Objetivo a => Segundo o trecho fornecido, o que o texto final aprovado pelo Senado Federal suprimiu?

Trecho fornecido =>
Mas a minha lista de dúvidas e preocupações ainda não acabou... O texto final (aprovado pelo Senado Federal) suprimiu a exigência de pré-qualificação para a concorrência e a apresentação do projeto básico, condição essencial para a abertura do processo licitatório no texto que passou pela Câmara dos Deputados. O texto em vigor permite que os interessados apresentem estudos e projetos com valores arbitrários de ressarcimento, que poderão ser aprovados pela Administração Pública sem licitação (talvez até com vantagens do proponente sobre os demais interessados). O problema de fundo gerado por essas supressões e ausências é que elas permitem escolhas subjetivas de propostas, abrindo vasta avenida para acertos, digamos, espúrios entre administradores públicos e empresas privadas.

Por fim, esta nova modalidade corre o risco de transformar-se num instituto onde o próprio poder público garantirá o retorno do investimento privado através da criação de um Fundo Garantidor, de forma que se o retorno não corresponder ao inicialmente previsto o Estado irá remunerar os serviços, de modo a recompor o lucro do parceiro privado; assim os riscos do empreendimento seriam integralmente suportados pelo Poder Público que se obriga a garantir a rentabilidade do investimento de seu “parceiro”... um negócio da China, vindo de um governo que tanto se preocupa em criticar as vantagens dadas pelo anterior ao investidor privado .

7 Comments:

Blogger Dimitri Joe said...

Bem, vamos ver se eu entedi as perguntas relevantes. Em primeiro lugar, acho que a Helô tá perguntando o seguinte: porquê tanto barulho por essas tais de PPPs, se elas não são algo tão novo assim? Concessões e permissões já estão aí há um tempo, e as PPPs seriam apenas uma extensão desse tipo de arranjo.

Por outro lado, parece haver o problema do compartilhamento de risco. Pelo visto, o Estado assegura o investidor privado de uma maneira mais, digamos, completa do que nos arranjos anteriores. A quem argumenta que isto seja mais "equilibrado" do que o praticado nas concessões, cabe o ônus da prova.

Material a processar =>
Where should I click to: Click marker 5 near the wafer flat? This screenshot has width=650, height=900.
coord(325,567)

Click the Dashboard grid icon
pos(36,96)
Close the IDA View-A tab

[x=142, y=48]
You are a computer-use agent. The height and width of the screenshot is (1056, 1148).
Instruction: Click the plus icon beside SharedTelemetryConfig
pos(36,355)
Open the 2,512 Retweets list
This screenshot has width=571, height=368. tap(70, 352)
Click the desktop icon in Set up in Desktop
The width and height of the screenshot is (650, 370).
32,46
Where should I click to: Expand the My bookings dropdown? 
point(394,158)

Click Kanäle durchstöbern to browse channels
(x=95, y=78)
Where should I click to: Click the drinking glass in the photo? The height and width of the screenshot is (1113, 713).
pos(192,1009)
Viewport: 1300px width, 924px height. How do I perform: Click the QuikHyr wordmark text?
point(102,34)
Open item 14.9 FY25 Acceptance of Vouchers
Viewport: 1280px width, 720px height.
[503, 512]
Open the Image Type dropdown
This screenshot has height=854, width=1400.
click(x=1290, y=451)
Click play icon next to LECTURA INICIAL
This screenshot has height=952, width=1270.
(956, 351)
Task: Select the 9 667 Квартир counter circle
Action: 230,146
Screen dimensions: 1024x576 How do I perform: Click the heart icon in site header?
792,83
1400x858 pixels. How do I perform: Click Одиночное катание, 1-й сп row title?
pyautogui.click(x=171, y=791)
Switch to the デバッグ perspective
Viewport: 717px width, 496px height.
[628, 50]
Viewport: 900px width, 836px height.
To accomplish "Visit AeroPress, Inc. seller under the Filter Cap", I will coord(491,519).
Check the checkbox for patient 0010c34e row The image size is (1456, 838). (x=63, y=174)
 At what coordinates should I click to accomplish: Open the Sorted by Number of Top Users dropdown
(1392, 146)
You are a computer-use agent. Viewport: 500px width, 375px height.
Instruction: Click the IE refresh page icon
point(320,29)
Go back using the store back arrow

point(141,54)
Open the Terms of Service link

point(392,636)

Objetivo b => Extraia, sem nenhuma alteração, as linhas do material a processar, começando na que contém "Click the Dashboard grid icon" e terminando na que contém "This screenshot has width=571, height=368.", ambas incluídas.

Resposta completa a => A exigência de pré-qualificação para a concorrência e a apresentação do projeto básico.

Resposta completa b =>
Click the Dashboard grid icon
pos(36,96)
Close the IDA View-A tab

[x=142, y=48]
You are a computer-use agent. The height and width of the screenshot is (1056, 1148).
Instruction: Click the plus icon beside SharedTelemetryConfig
pos(36,355)
Open the 2,512 Retweets list
This screenshot has width=571, height=368. tap(70, 352)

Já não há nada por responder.